* [TRY IT]
Using the entries that follow, transcribe only the lines from the line with "Task: Switch to the Ranking tab" to the line with "The width and", both included, exactly as they stand and without pictures.

* [INPUT DATA]
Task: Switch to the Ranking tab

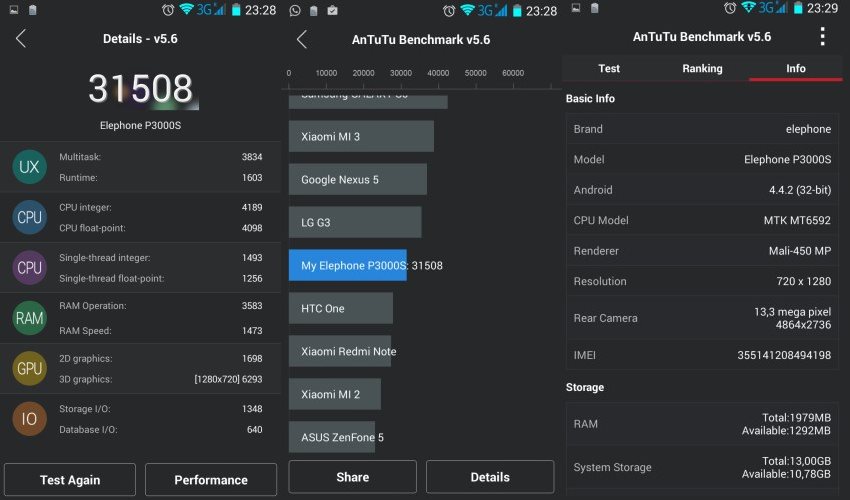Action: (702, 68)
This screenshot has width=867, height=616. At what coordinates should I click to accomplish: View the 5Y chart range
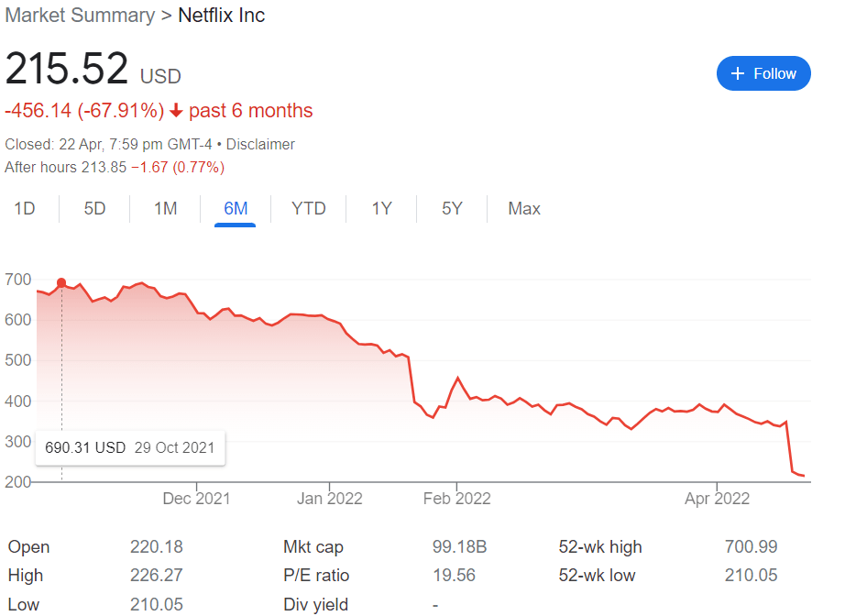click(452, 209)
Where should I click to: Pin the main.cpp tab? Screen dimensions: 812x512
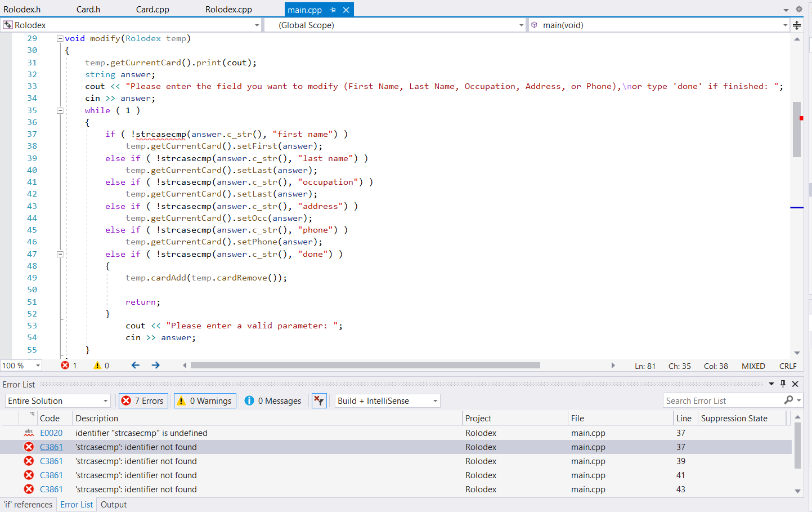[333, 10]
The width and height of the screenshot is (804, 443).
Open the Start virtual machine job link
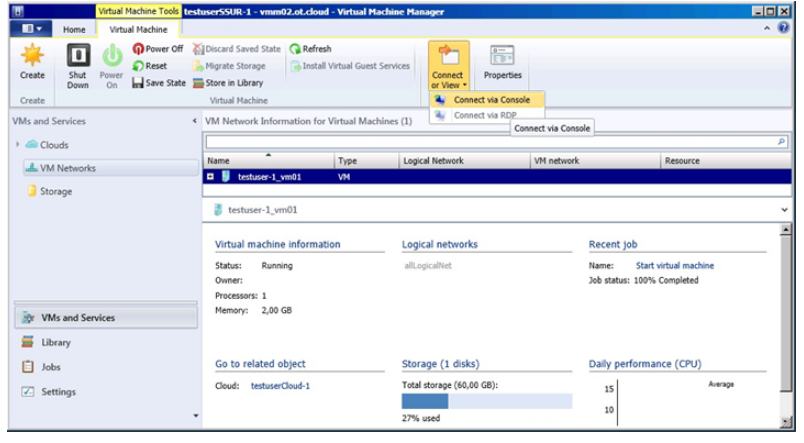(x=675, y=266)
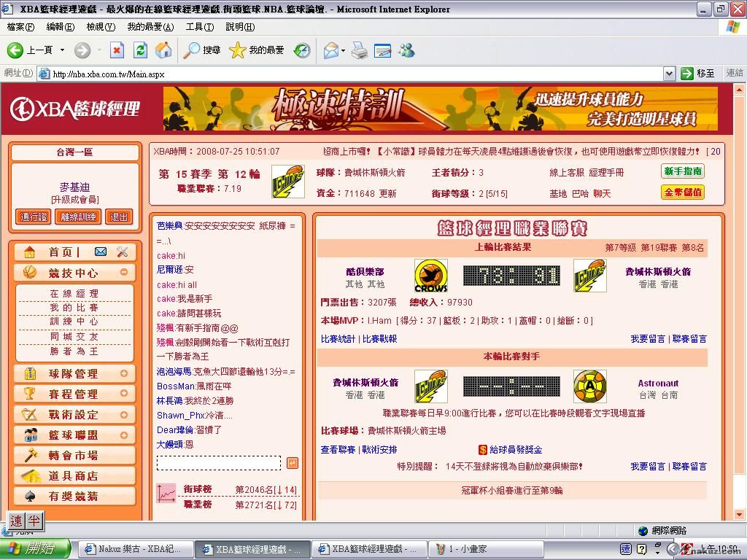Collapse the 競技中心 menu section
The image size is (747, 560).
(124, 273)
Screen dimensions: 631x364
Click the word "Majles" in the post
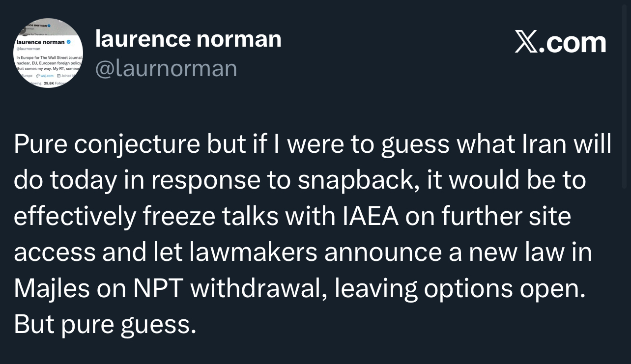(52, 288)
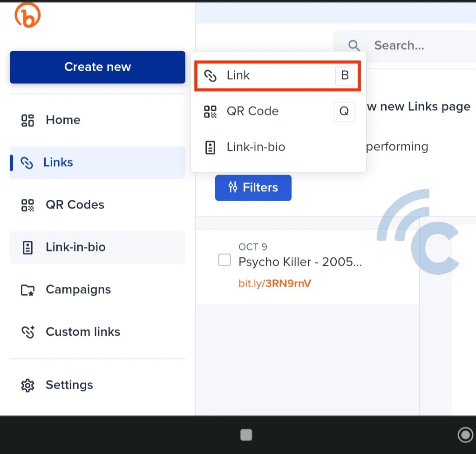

==

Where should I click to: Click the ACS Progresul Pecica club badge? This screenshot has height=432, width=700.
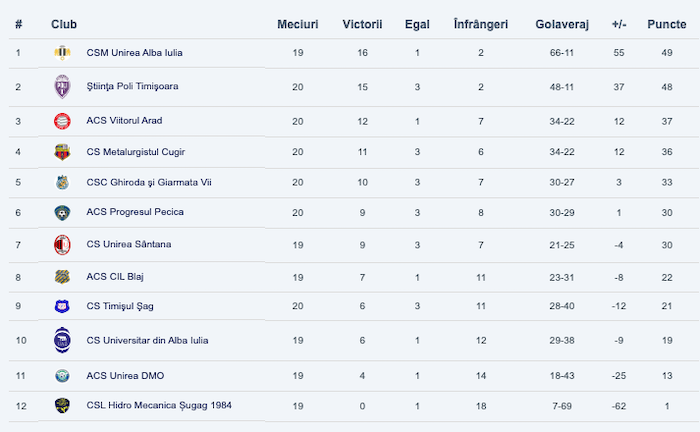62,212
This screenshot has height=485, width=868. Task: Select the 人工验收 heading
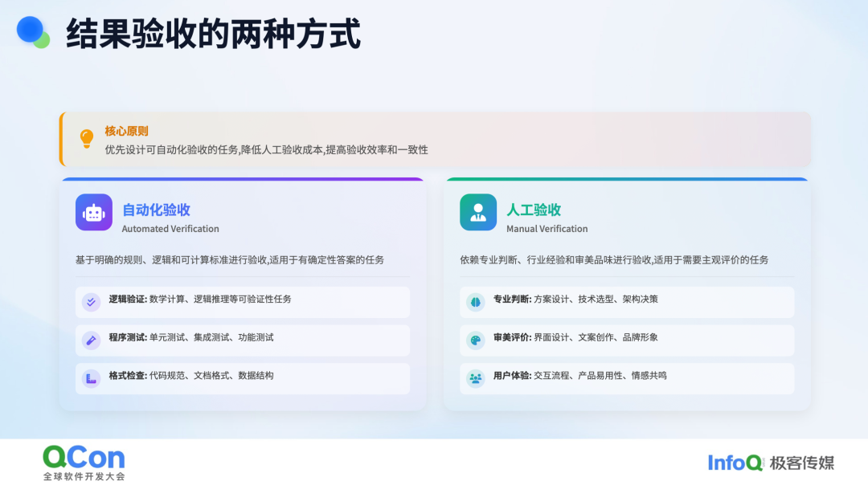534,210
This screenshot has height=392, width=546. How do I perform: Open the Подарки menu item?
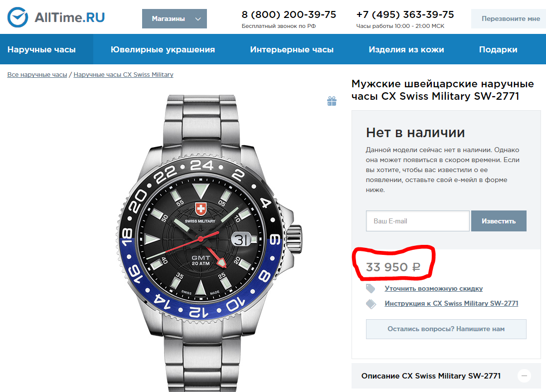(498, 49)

* * *

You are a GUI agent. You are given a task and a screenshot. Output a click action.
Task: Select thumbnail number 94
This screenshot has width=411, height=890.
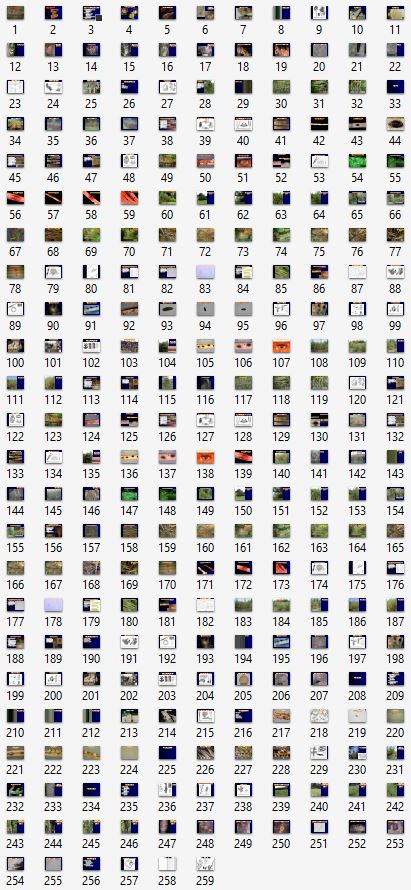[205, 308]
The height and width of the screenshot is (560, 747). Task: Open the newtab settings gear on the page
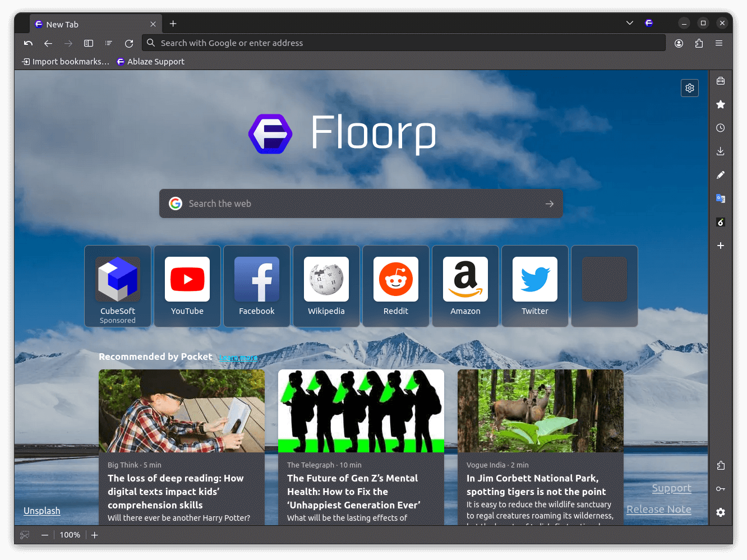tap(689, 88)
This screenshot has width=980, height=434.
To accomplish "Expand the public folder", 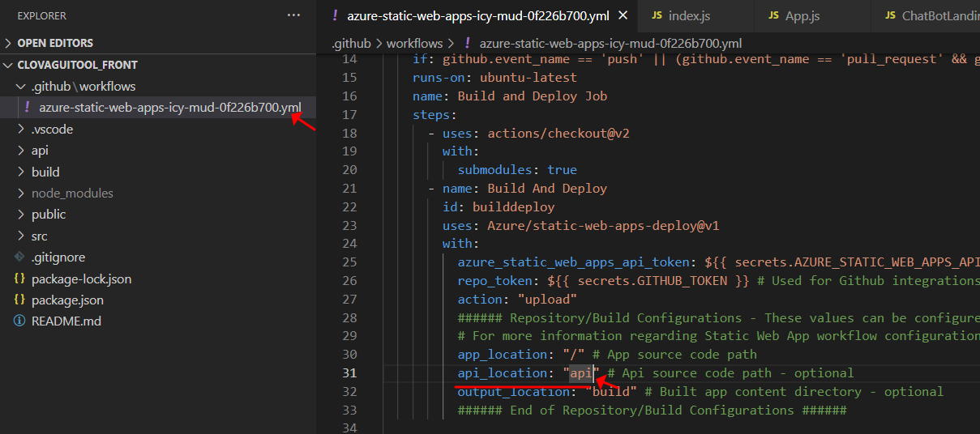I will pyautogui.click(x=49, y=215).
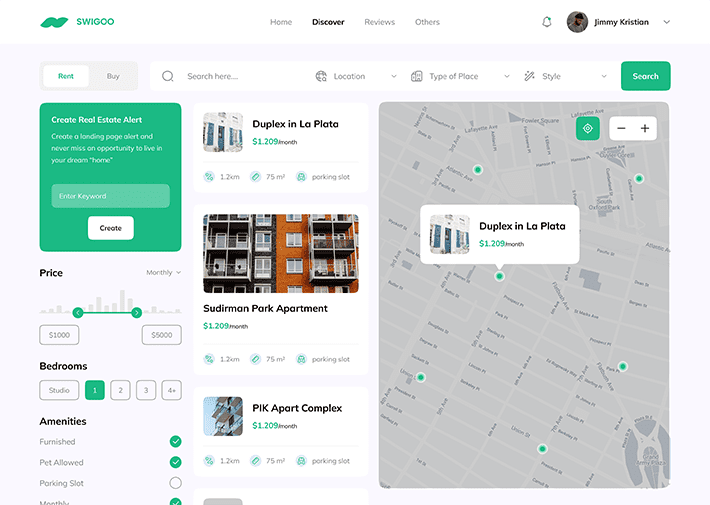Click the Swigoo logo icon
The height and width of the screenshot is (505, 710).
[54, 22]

* [TASK SOLUTION]
Task: Switch to the Ranking tab

Action: (702, 68)
This screenshot has width=867, height=616. At what coordinates should I click to accomplish: View the 5Y chart range
click(452, 209)
Where should I click to: Pin the main.cpp tab? Screen dimensions: 812x512
[333, 10]
The width and height of the screenshot is (804, 443).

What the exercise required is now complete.